My sister Sprig was the oldest.
She was sixteen, but she lied and said she
was eighteen and they let us stay together because of that lie.
Because mentally, she was nowhere near capable.
She was already damaged goods from all the
abuse.
She might as well have been six
for the lack of judgment and insight she had.
And our father knew it when he pulled that trigger.
He knew nobody was going to take care of us,
nobody was going to love us, but Charles.

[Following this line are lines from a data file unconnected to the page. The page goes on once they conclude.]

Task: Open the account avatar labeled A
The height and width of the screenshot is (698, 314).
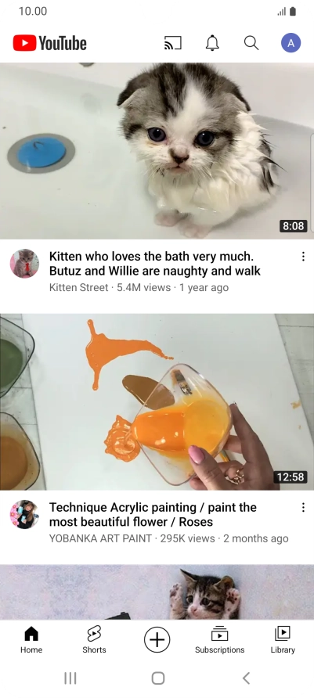Action: (291, 43)
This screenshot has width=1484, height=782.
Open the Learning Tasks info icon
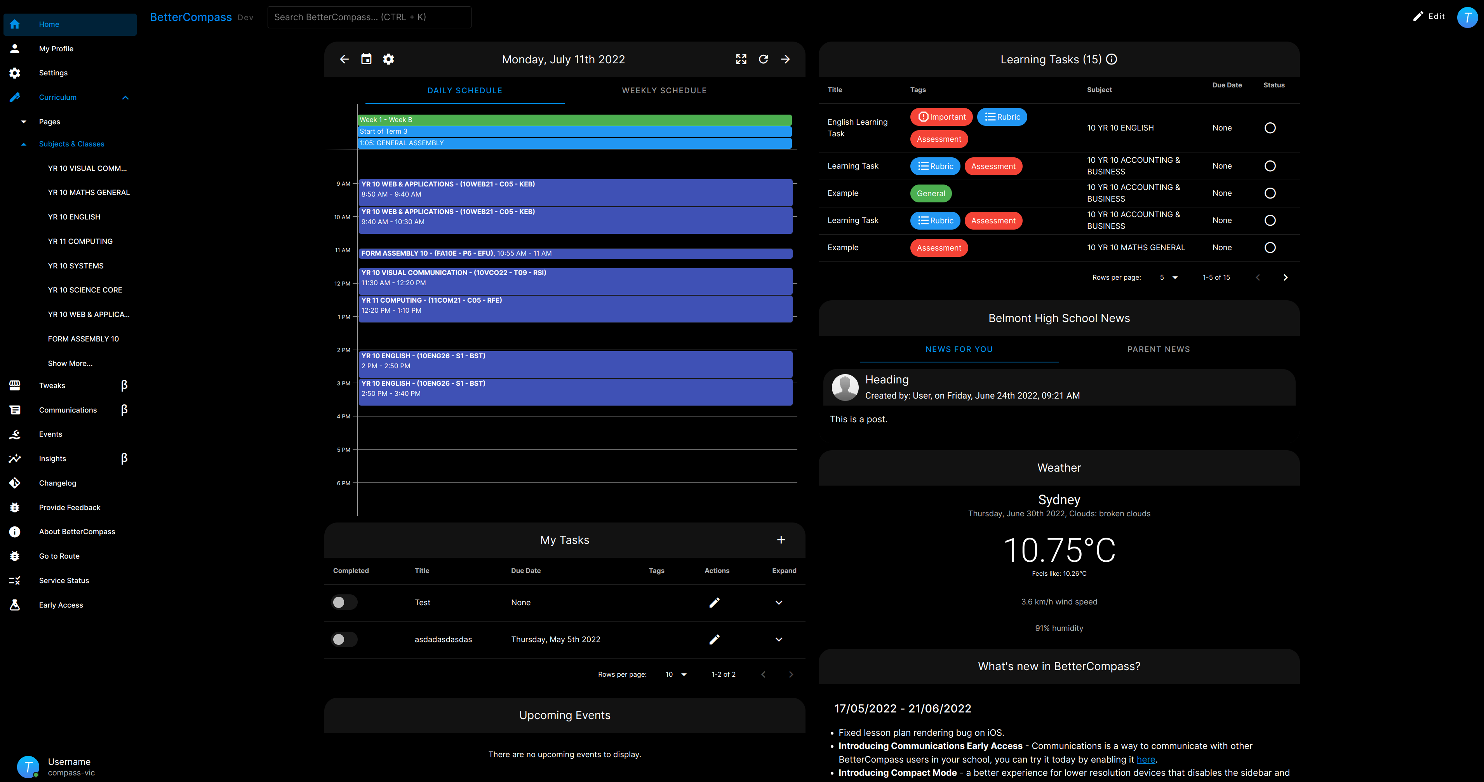(1111, 59)
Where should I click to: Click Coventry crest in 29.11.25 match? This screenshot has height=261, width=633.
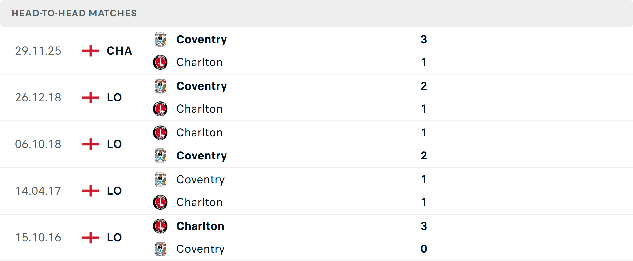point(160,40)
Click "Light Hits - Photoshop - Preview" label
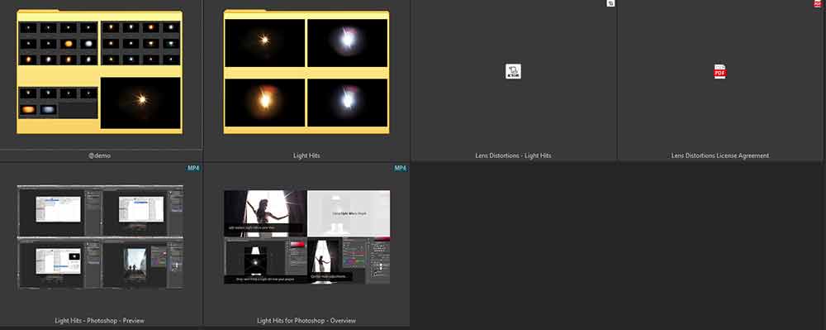 point(100,321)
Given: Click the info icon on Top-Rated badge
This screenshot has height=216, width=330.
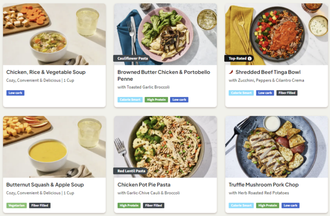Looking at the screenshot, I should 250,59.
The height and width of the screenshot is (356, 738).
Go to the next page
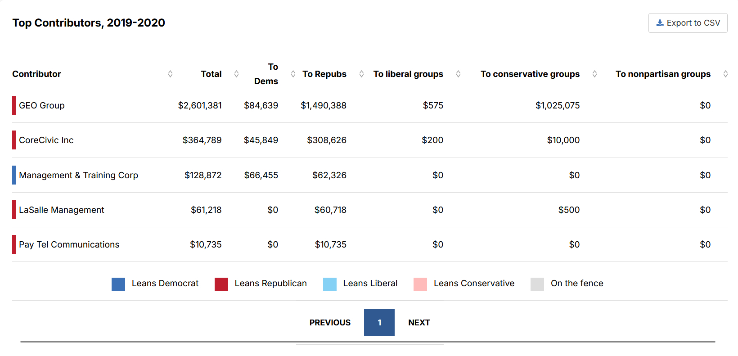[419, 323]
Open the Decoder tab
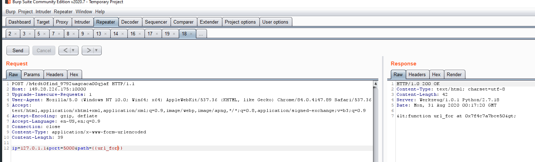Screen dimensions: 535x162 (x=130, y=22)
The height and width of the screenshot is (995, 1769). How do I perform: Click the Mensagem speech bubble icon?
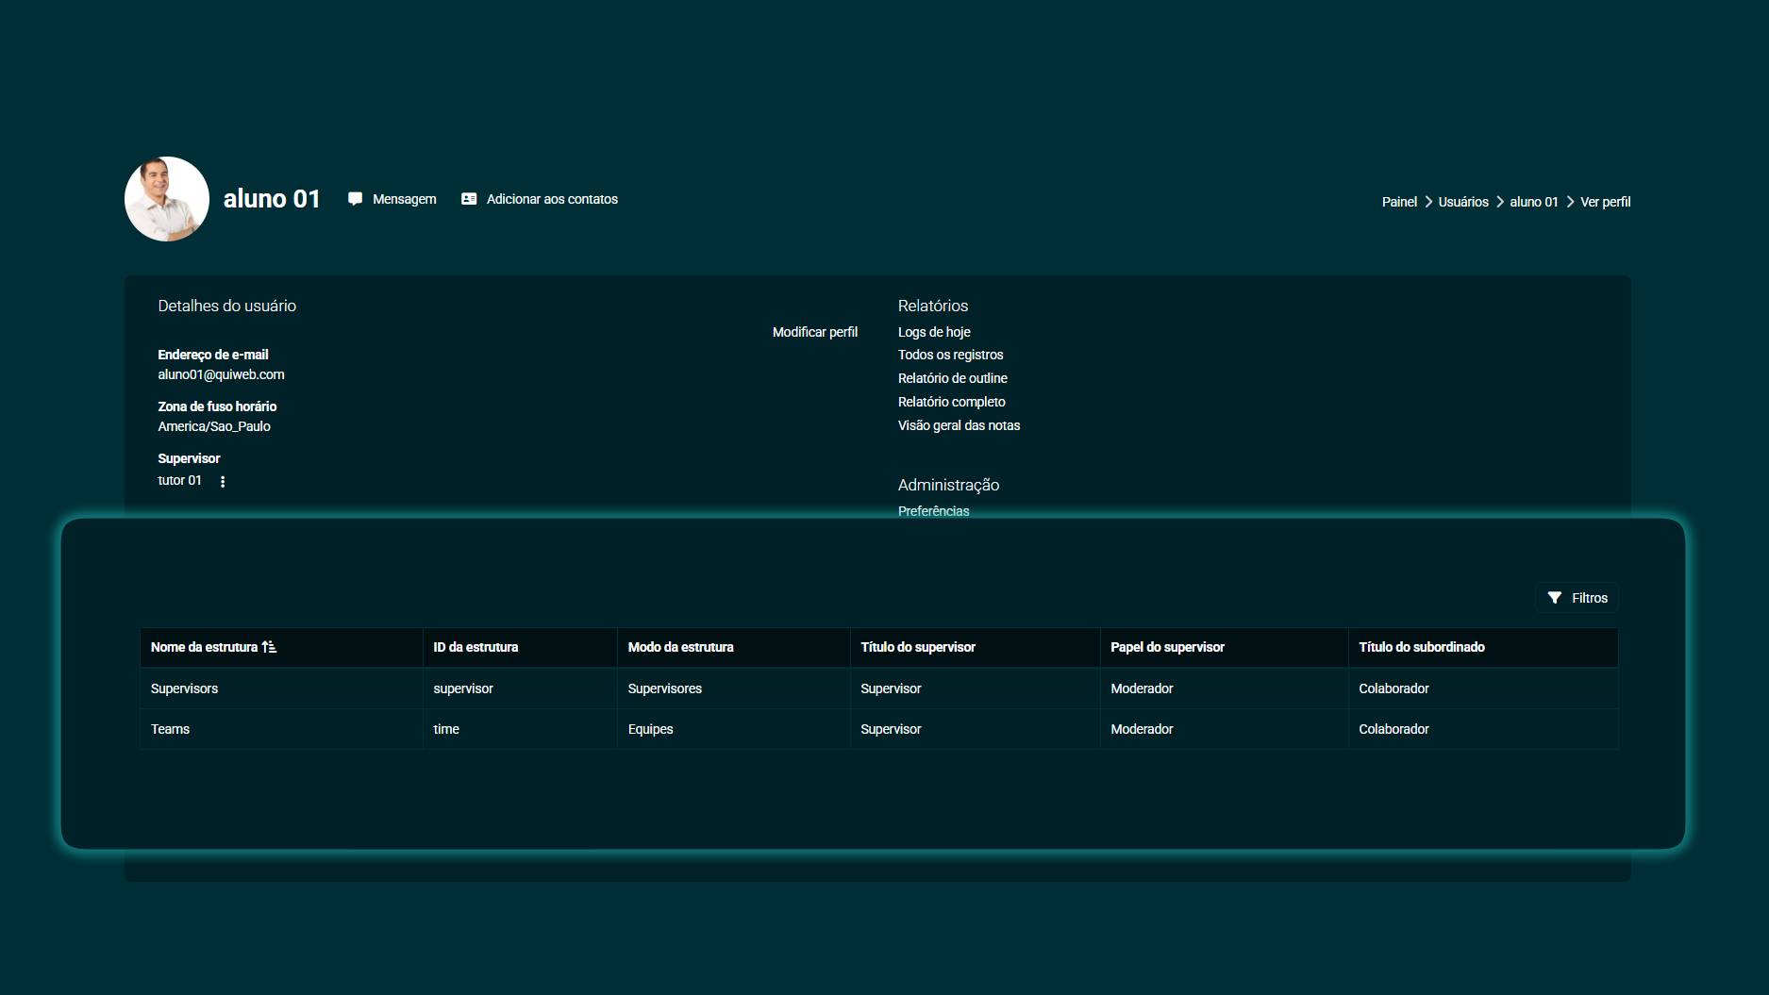[x=355, y=199]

And Charles was only thirteen.”
Mick
squeezed Roz’s hand harder.
Roz leaned
even closer.
“We never were the same
again,” he said.
“Sprig became a drunk
and a whore.
Married a crazy-ass police
commissioner.
Nobody could tell her anything.
And then, as if to rub it in, as if this shit
didn’t stank enough, her own son, some gangster fucker named Sal Gabrini, ended
up killing her.
Her own son!
They claimed he had no choice.
That’s what his cousin Reno told me.
But what do they expect me to do?
Let somebody kill my sister and there be no
retribution?”
“Yes,” Roz
said definitively.
“If he had no choice,
yes.”
She wasn’t protecting Sal Gabrini,
a man she didn’t know, she was protecting her own man.
But Mick
didn’t respond to that. He couldn’t.
Dealing with Sprig’s death was another ghost he had yet to deal
with.
Then he exhaled.
“But that’s the way Sprig’s life went.
All downhill from right here.
And you see how I turned out.”
Roz looked
at him.
And shook her head.
“No, Mick,” she said.
“It wasn’t about turning out for you.
Not after what happened in this house. Not
after witnessing your mother’s death at your father’s hand, and then your father’s
incarceration for every day of your formative years.
It was about surviving.
And you survived.
You were tough and hard because you had to
be.
But you’re no bad man, Mick.
You don’t start shit.
You finish it.
But you don’t start it.
You’re a good man in my eyes.
No man has ever treated me better than you
have.
Not ever.”
Mick removed
his hand from hers and placed his arm around her waist.
She made him feel human again.
Because looking at this place, standing on
this property, only brought back the demons.
“Let’s go,” he said, and they left.
The ride
after that should have been more somber.
Charles expected that it would be.
But Roz started asking questions about this landmark and that lake and
soon the mood became festive again.
At
one point, as Charles was playing tour guide again, his hand landed on top of
Mick’s hand.
And he left it there.
He wanted to tell him that he was sorry he
didn’t do more to rein him in.
He wanted
to tell him he was sorry he didn’t have the wherewithal to raise him right, and
that guilt nearly ate him alive.
But he
didn’t say a word.
He wasn’t there
yet.
He, instead, allowed his hand to
linger on top of his brother’s hand.
And
his brother, feeling the force of that gentle touch as if it was love itself,
allowed it to linger too.
Then a sound
so loud it cause everybody to jerk forward and the front airbags to deploy.
“What the
fuck?” Robert yelled nervously as he swerved to a stop.
Charles and Mick looked back to see what fool
ran into the back of them, but the car drove from behind them, and then quickly
began to speed away.
But Mick
wasn’t about to let him get away that easily.
“You okay, Rosalind?” he asked as he hurriedly unbuckled his seatbelt
and got out of the car.
Charles got out
too.
“I’m fine,”
Roz said, unbuckling her seatbelt too.
Mick pulled
out a gun that Charles was surprised he had on him, and aimed at the fleeing
car.
He shot out all four tires, and the
car sped out.
He had a reputation for
never wasting bullets, and every bullet he shot landed where he aimed.
The car was out of control, jerking and then
spinning and then ramming into a waterless ditch.